--- START ---

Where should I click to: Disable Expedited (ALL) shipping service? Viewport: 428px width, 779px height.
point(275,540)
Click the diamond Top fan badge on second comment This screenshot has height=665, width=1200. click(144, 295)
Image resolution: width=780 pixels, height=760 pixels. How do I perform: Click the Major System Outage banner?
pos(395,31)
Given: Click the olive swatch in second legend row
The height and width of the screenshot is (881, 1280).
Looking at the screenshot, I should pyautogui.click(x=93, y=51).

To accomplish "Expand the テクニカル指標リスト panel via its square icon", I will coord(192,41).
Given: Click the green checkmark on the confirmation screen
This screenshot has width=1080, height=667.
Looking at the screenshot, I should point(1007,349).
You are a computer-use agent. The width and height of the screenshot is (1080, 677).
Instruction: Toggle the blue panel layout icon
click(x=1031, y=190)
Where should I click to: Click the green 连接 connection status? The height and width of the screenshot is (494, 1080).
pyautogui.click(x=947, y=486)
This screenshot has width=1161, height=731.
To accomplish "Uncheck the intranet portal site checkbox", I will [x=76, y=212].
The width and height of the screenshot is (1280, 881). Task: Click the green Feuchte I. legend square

--- END ---

### Assignment
Using the records above, gather all lines where the string "Given" is present.

### Solved exercise
Given: Click the olive swatch in second legend row
Given: Click the green checkmark on the confirmation screen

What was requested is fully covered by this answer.